L'Isle-Verte: Maltais songe à revoir toutes les règles de sécurité

Québec n'écarte pas la possibilité d'obliger tous les propriétaires de résidences pour personnes âgées à installer des gicleurs afin d'éviter la répétition de la tragédie survenue à L'Isle-Verte.
Jeudi, au cours d'un point de presse, la ministre Agnès Maltais, responsable de la Régie du bâtiment, a indiqué que cette option fait déjà partie des discussions à un comité sous l'égide du ministère de la Sécurité publique. Elle n'a toutefois pas voulu s'engager, à ce moment-ci, à ce que cette mesure soit mise en application.

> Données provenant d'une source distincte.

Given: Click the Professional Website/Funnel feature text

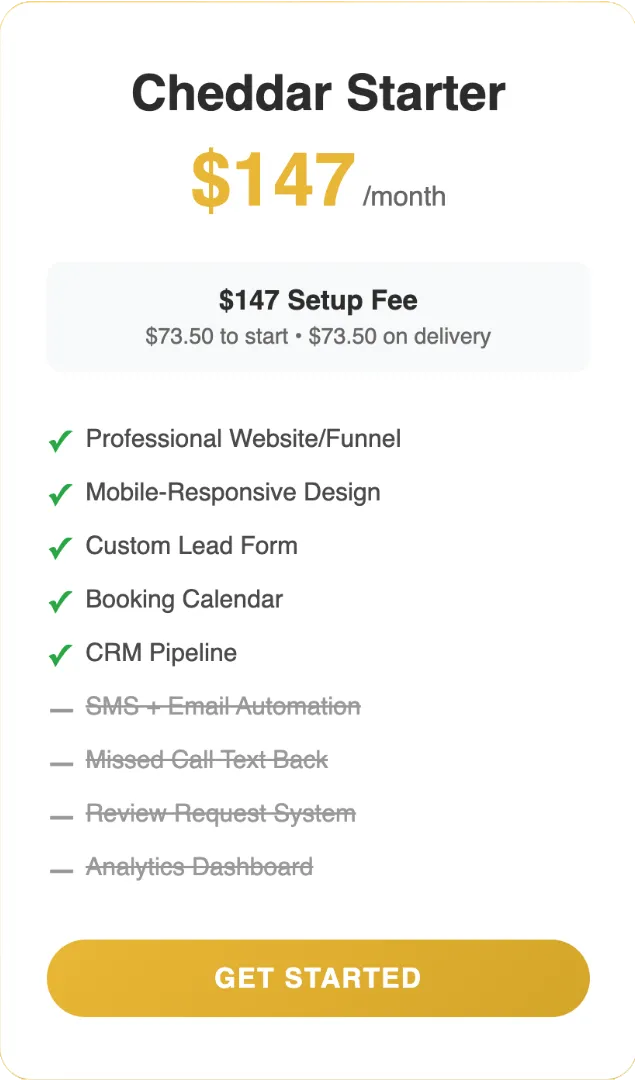Looking at the screenshot, I should [x=243, y=439].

«La discussion sur les gicleurs est en cours. Maintenant, on n'est pas sûr encore que c'est ça. Si jamais c'est ça le résultat, vous pouvez être sûr que des mesures seront prises. Le poids des personnes disparues, des familles, va peser lourd», a-t-elle affirmé.
Selon la ministre, il faut attendre les conclusions de l'enquête en cours et celle du coroner avant d'imposer une nouvelle règle sur les gicleurs. «Cette tragédie nous oblige à réexaminer tout ce qui se fait en matière de sécurité. Il faut attendre les résultats de l'enquête pour poser les gestes finaux», a-t-elle dit.
La ministre a rappelé que la réglementation sur les résidences privées pour personnes âgées avait été resserrée au cours de la dernière année, dans la continuité des travaux du précédent gouvernement. Toutefois, cette nouvelle mouture des règlements n'oblige pas les propriétaires de résidences pour aînés autonomes et semi-autonomes à munir leurs immeubles de gicleurs automatiques en cas d'incendie.
Mme Maltais a présenté ses condoléances en son nom, en celui du ministre Réjean Hébert, responsable des Aînés, et en celui du gouvernement aux familles et aux proches des victimes de l'incendie.
Pour sa part, le président du Regroupement québécois des résidences pour aînés, Yves Desjardins, presse le gouvernement de modifier la réglementation afin que les résidences pour personnes âgées soient obligées à avoir des gicleurs.
«Ça devrait être une exigence. On ne le dit pas depuis ce matin [jeudi]. On a écrit là-dessus au ministre Dutil [ex-ministre de la Sécurité publique] dans le temps. Je travaille là-dessus avec le ministère de la Sécurité publique et d'autres organismes. On sait que c'est long», a-t-il affirmé.
À son avis, l'obligation d'avoir des gicleurs dans les résidences moins récentes devra être accompagnée d'une aide financière. «Si les petites résidences n'ont pas une aide, elles vont fermer. Souvent, ce sont des travaux qui coûtent entre 200 000 $ et 250 000 $», a-t-il indiqué. Selon la fiche descriptive de la Résidence du Havre, l'immeuble qui était tout de bois était muni partiellement de gicleurs, probablement dans la partie la plus récente.
M. Desjardins reconnaît que la présence de gicleurs ne pourrait toutefois pas empêcher un incendie. «À la Villa Ste-Rose [Laval] l'hiver passé, il y avait des gicleurs, mais ç'a quand même été rasé. Ce n'est pas à toute épreuve, mais ça aide à minimiser les risques de propagation. Ça donne du temps aux gens de sortir. C'est prouvé mondialement. Quand il y a des gicleurs, on arrive à contenir l'incendie et à éviter la propagation», a-t-il expliqué.